Could not open input file
</home/epatton/Projects/Whalen/PERMANENT/WORK/2006MB_GarryTrough_1N.txt>.

I get the same error regardless of what percent parameter is set to (60, 40,
10). Is this an LFS problem with r.in.xyz?

~ Eric.

Patton, Eric wrote:

I'm trying to open a text file to scan for extents:

r.in.xyz -s input=2006MB_GarryTrough_1N.txt output=2006MB_GarryTrough_1N
method=mean type=FCELL fs=space x=1 y=2 z=3 percent=100

Could not open input file
</home/epatton/Projects/Whalen/PERMANENT/WORK/2006MB_GarryTrough_1N.txt>.

I get the same error regardless of what percent parameter is set to (60, 40,
10). Is this an LFS problem with r.in.xyz?

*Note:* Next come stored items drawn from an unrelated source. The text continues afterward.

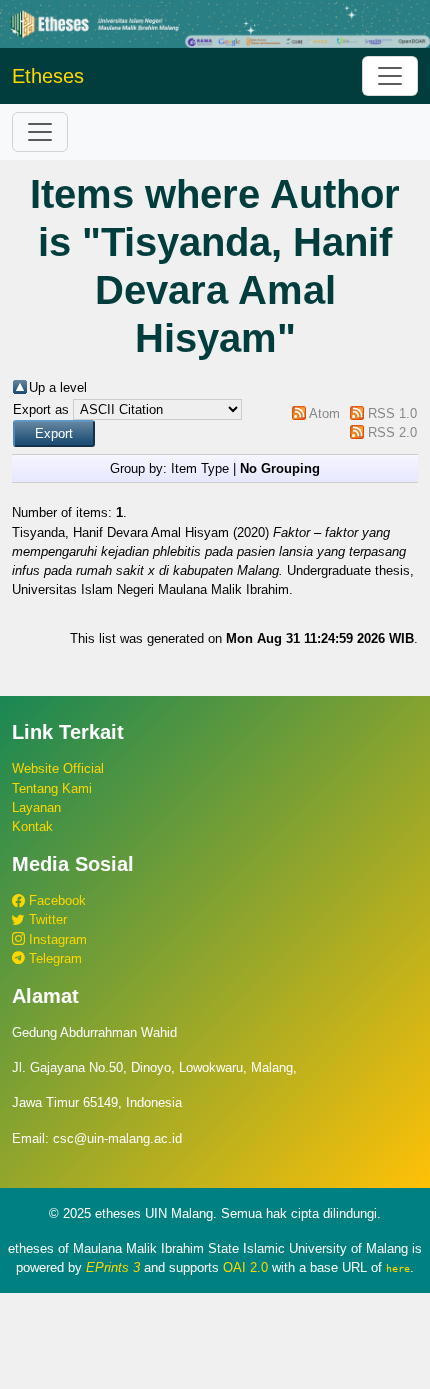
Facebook (55, 900)
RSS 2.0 (392, 432)
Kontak (32, 826)
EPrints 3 (113, 1267)
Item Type (200, 468)
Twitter (46, 919)
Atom (324, 413)
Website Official (58, 768)
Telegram (53, 958)
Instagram (56, 939)
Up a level (58, 387)
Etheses (48, 76)
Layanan (36, 807)
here (398, 1268)
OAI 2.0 (245, 1267)
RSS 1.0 (392, 413)
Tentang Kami (52, 788)
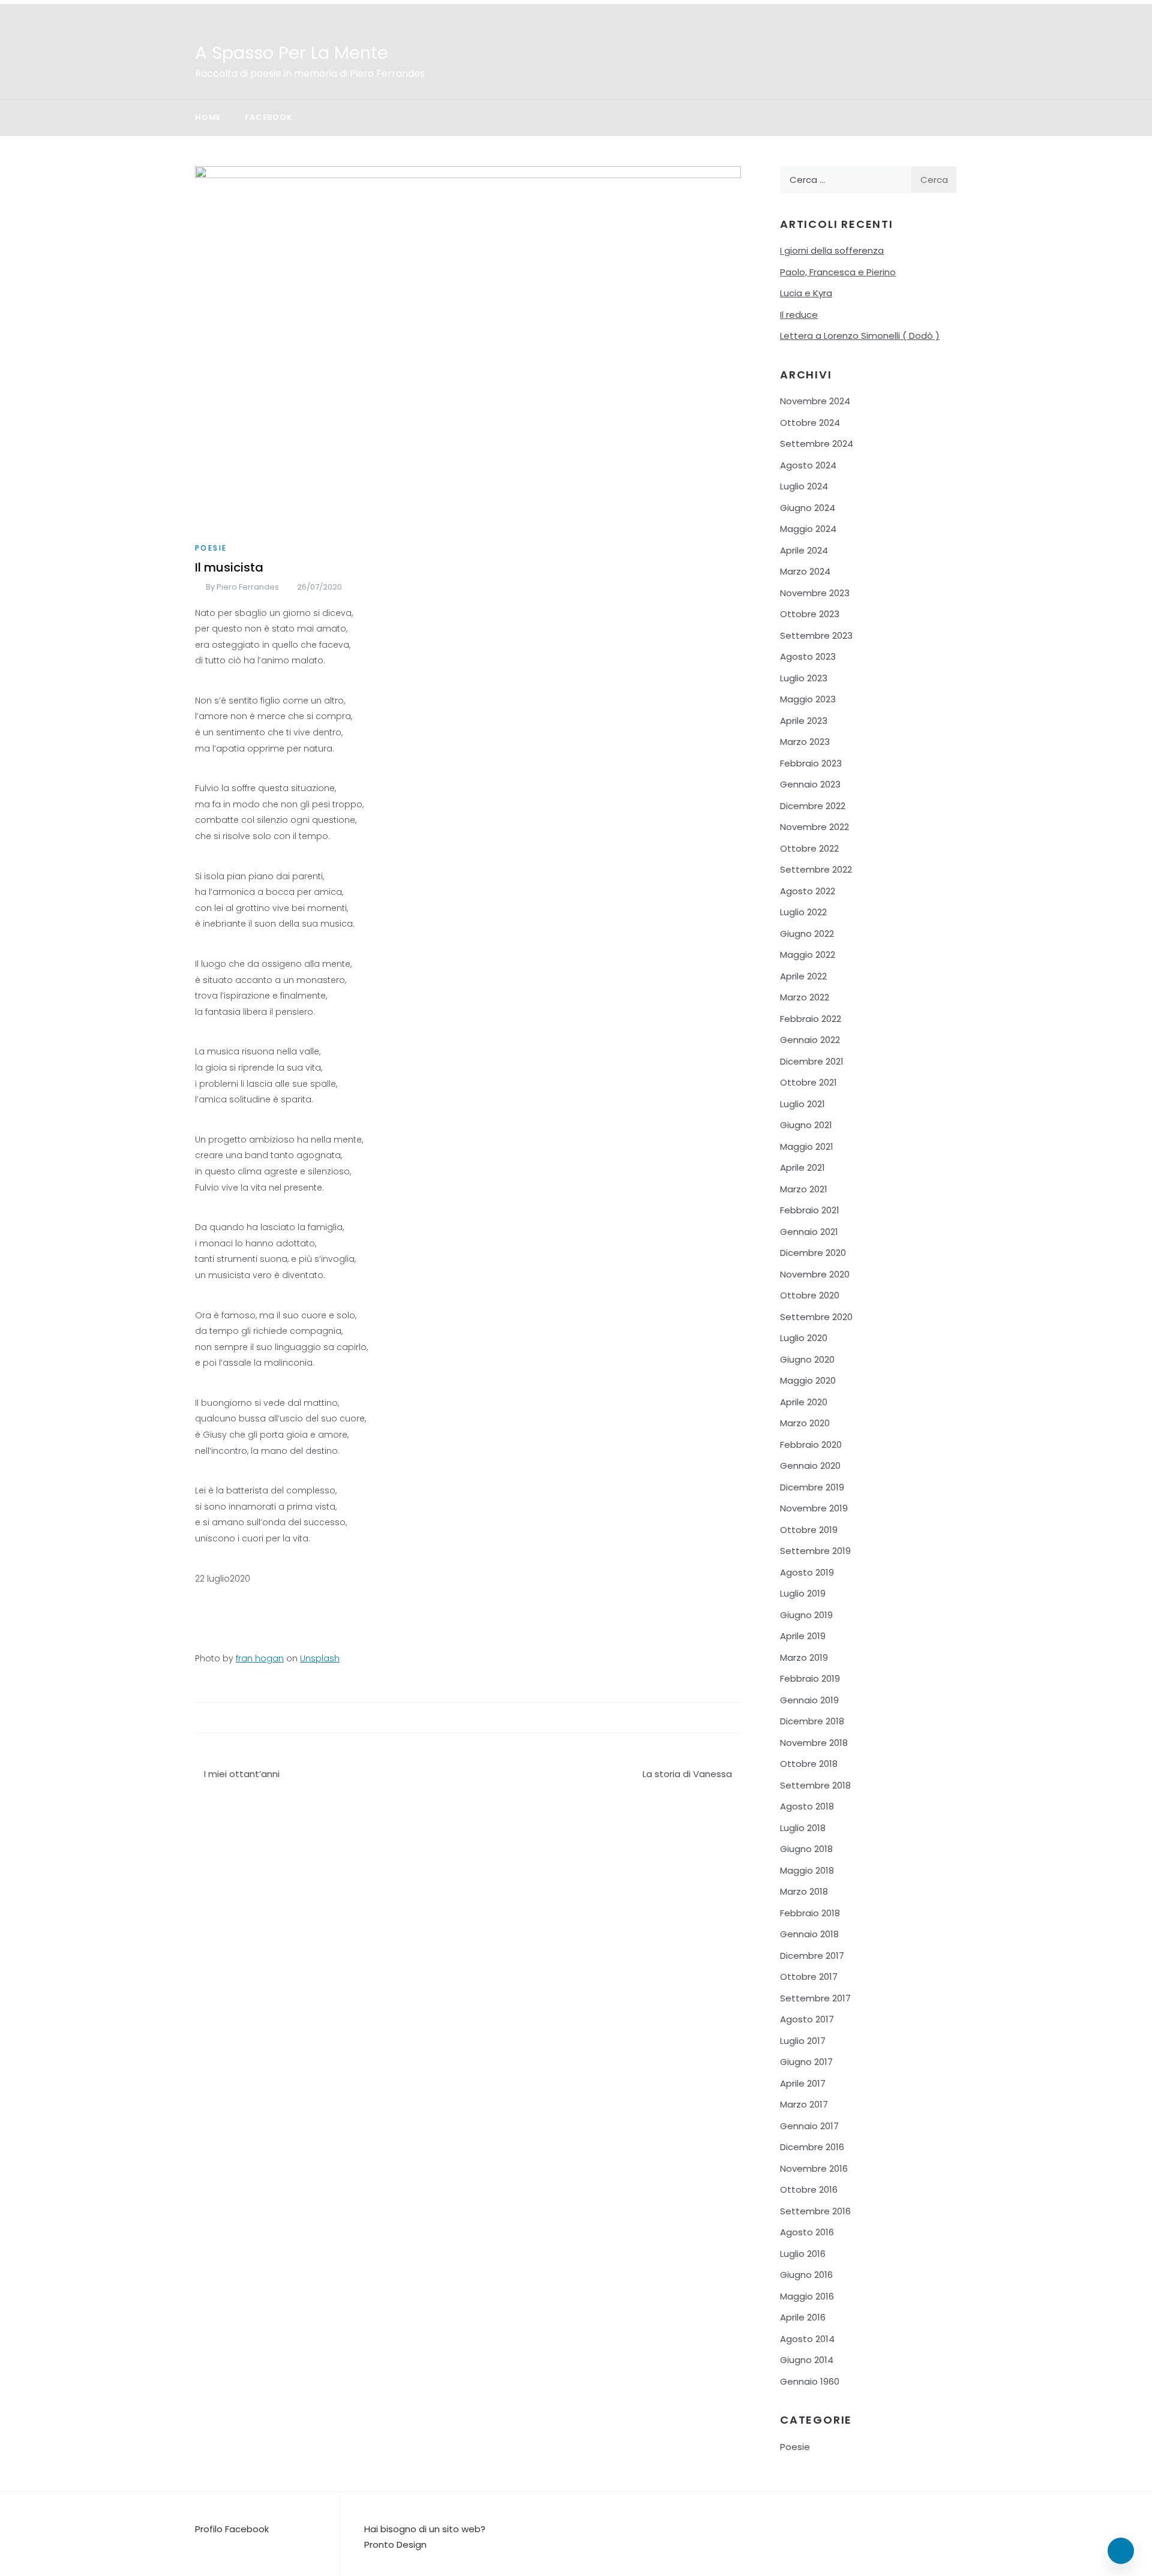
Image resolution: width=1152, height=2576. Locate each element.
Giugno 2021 (806, 1125)
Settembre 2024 (816, 443)
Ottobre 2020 (809, 1295)
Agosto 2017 (807, 2019)
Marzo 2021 (803, 1189)
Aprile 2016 (803, 2317)
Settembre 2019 (815, 1550)
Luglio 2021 (802, 1104)
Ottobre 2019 (809, 1529)
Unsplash (320, 1658)
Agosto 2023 (808, 656)
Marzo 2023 (805, 741)
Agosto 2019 (807, 1572)
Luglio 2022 (803, 912)
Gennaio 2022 (810, 1039)
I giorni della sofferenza (832, 250)
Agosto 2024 (808, 465)
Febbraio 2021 (809, 1210)
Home (208, 117)
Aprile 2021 (802, 1167)
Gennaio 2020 (810, 1465)
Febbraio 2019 (810, 1678)
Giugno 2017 (806, 2061)
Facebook (268, 117)
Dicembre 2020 (813, 1252)
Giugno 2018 (806, 1848)
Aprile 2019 (803, 1636)
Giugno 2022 (807, 933)
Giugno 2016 (806, 2274)
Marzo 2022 (804, 997)
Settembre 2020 (816, 1316)
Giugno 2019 (806, 1615)
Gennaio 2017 (809, 2126)
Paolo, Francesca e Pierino (838, 272)
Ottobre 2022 (809, 848)
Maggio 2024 (808, 528)
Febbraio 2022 (810, 1018)
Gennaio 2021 (809, 1231)
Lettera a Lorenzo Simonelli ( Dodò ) (860, 335)
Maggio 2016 (807, 2296)
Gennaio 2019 (809, 1700)
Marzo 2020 (805, 1423)
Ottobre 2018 (809, 1763)
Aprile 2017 (803, 2083)
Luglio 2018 (803, 1827)
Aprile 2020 (803, 1402)
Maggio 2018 (807, 1870)
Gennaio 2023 (810, 784)
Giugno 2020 (807, 1359)
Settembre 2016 (815, 2211)
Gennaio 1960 (809, 2381)
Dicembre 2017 (812, 1955)
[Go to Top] (1121, 2551)
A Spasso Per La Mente (291, 53)
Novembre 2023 (815, 593)
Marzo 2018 (804, 1891)
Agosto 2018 (807, 1806)
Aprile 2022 (803, 976)
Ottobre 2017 (809, 1976)
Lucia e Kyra (806, 293)
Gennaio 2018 (809, 1934)
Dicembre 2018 (812, 1721)
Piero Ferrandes (248, 587)
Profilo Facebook (232, 2529)
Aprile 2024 (804, 550)
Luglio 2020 (803, 1337)
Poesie (211, 548)
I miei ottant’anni (242, 1774)
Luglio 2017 (803, 2040)
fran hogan (260, 1658)
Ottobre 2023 (809, 614)
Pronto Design (395, 2544)
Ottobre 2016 (809, 2189)
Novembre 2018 (814, 1742)
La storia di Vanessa (687, 1774)
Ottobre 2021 (808, 1082)
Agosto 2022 (807, 891)
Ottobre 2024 (810, 422)
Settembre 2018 (815, 1785)
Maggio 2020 (808, 1380)
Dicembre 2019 (812, 1487)
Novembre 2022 (814, 826)
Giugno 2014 (806, 2359)
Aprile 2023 (803, 720)
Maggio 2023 (808, 699)
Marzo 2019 (804, 1657)
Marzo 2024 (805, 571)
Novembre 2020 (815, 1274)
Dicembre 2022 (812, 805)
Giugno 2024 (807, 507)
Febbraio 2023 (811, 763)
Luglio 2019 (803, 1593)
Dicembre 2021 (812, 1061)
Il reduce (799, 314)
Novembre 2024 (815, 401)
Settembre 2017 (815, 1998)
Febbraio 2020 (811, 1444)
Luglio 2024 (804, 486)
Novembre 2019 (814, 1508)
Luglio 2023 (803, 678)
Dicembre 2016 (812, 2147)
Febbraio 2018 (810, 1913)
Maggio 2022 (807, 954)
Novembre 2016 (814, 2168)
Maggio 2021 (806, 1146)
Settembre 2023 (816, 635)
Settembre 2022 (816, 869)
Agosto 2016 (807, 2232)
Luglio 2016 (803, 2253)
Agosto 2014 (807, 2338)
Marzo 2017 (804, 2104)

Yes. r.in.xyz won't accept input files >2GiB on a 32-bit system (one
where the C "long" type is 32 bits), regardless of whether or not
GRASS was built with --enable-largefile.

The attached patch might be sufficient, although the progress
percentage will be wrong (it will reach 100% at 2GiB rather than at
the end of the file).

--
Glynn Clements <glynn@gclements.plus.com>

(attachments)

r.in.xyz-lfs.diff (1015 Bytes)

Eric,

Have you tried running an identical command on a small sub sample of your data?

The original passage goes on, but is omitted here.